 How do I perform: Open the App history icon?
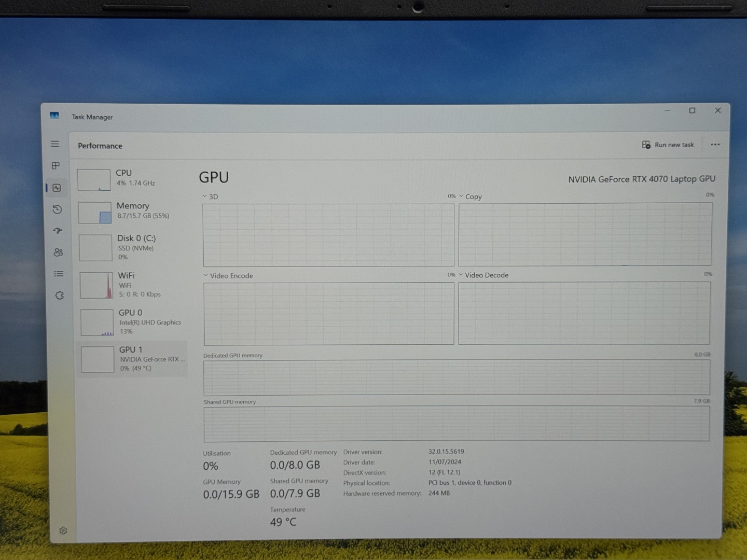pyautogui.click(x=57, y=209)
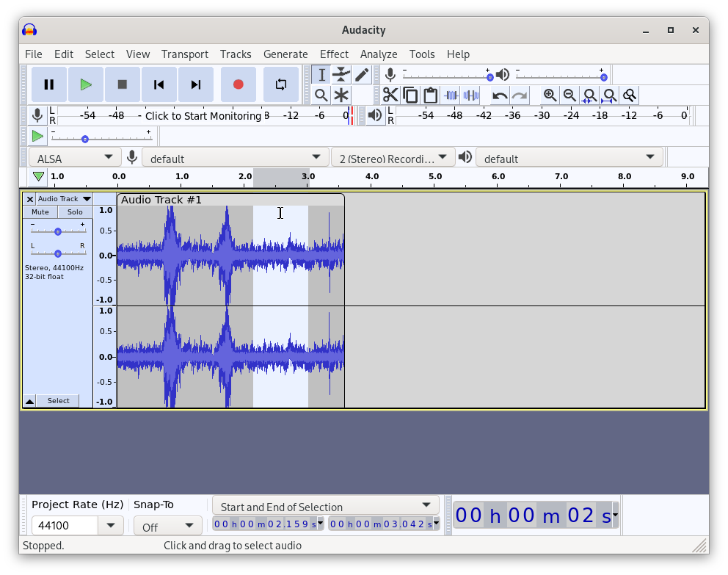Viewport: 728px width, 575px height.
Task: Solo Audio Track #1
Action: 75,211
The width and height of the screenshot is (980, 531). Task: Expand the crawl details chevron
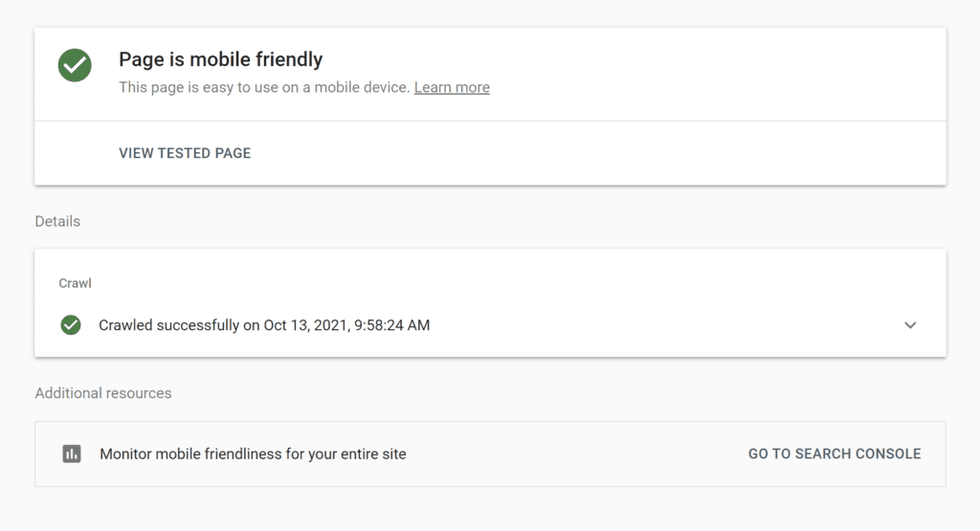coord(910,325)

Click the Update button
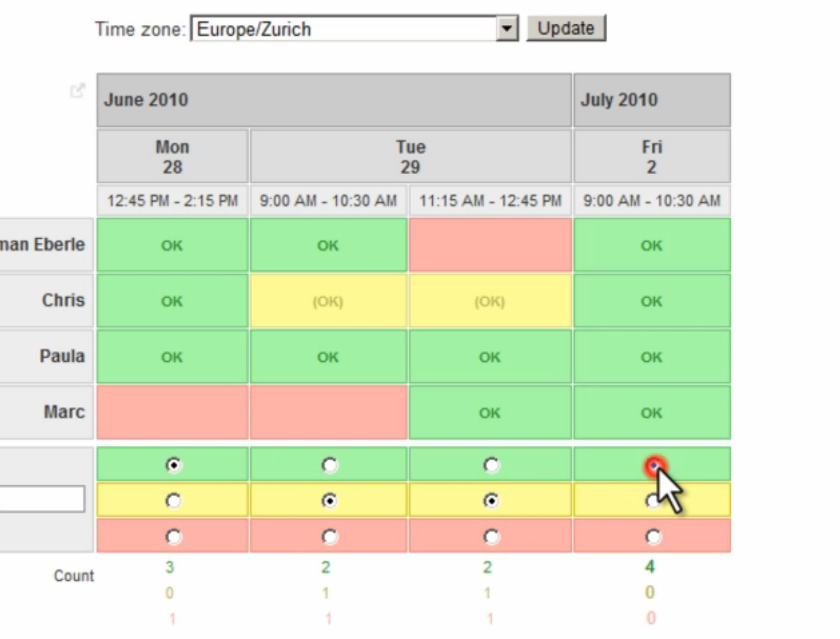click(565, 27)
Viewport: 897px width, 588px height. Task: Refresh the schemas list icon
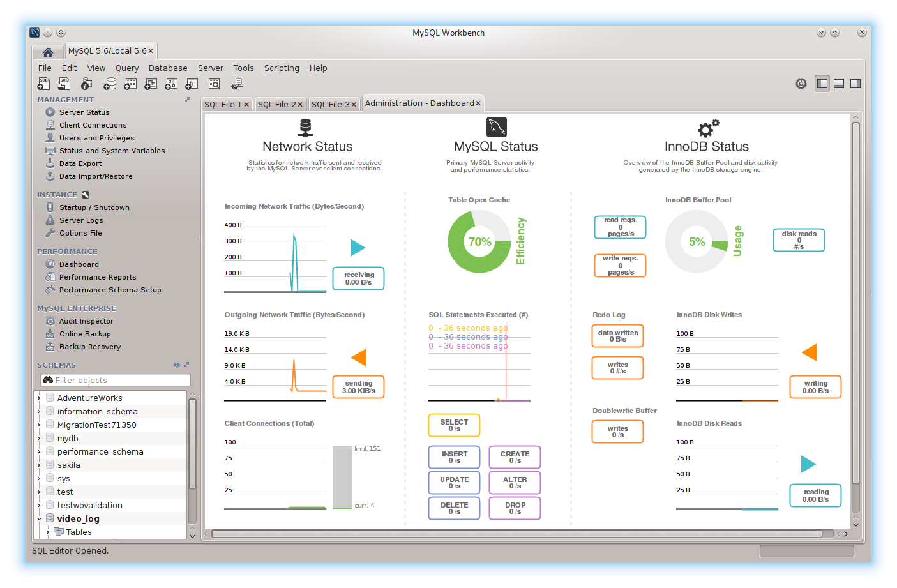177,365
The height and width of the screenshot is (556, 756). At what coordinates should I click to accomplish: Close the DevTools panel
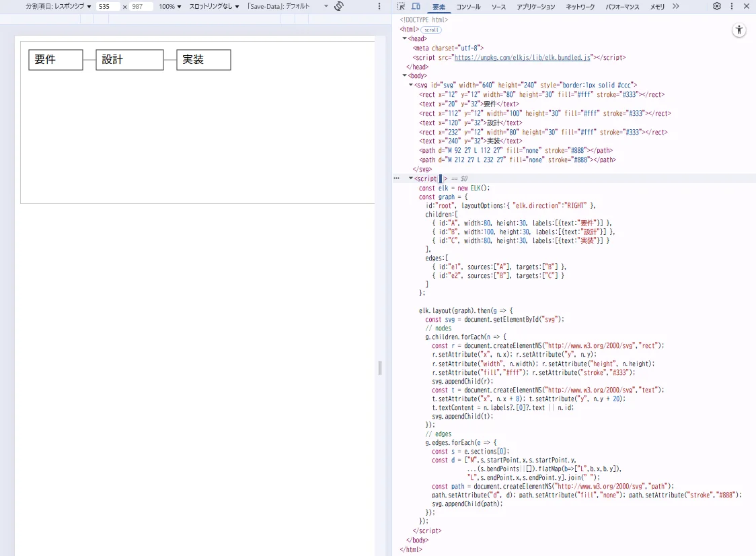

TASK PROMPT: Restate the material above word for word; pictures do not belong in the copy.

SOLUTION FOR THIS EXERCISE:
 How do I perform: Open the App history icon?
pyautogui.click(x=57, y=209)
Viewport: 728px width, 575px height.
Task: Solo Audio Track #1
Action: 75,211
The width and height of the screenshot is (980, 531). Task: Expand the crawl details chevron
coord(910,325)

Click the Update button
click(565, 27)
Viewport: 897px width, 588px height. Task: Refresh the schemas list icon
177,365
The height and width of the screenshot is (556, 756). At what coordinates should I click to accomplish: Close the DevTools panel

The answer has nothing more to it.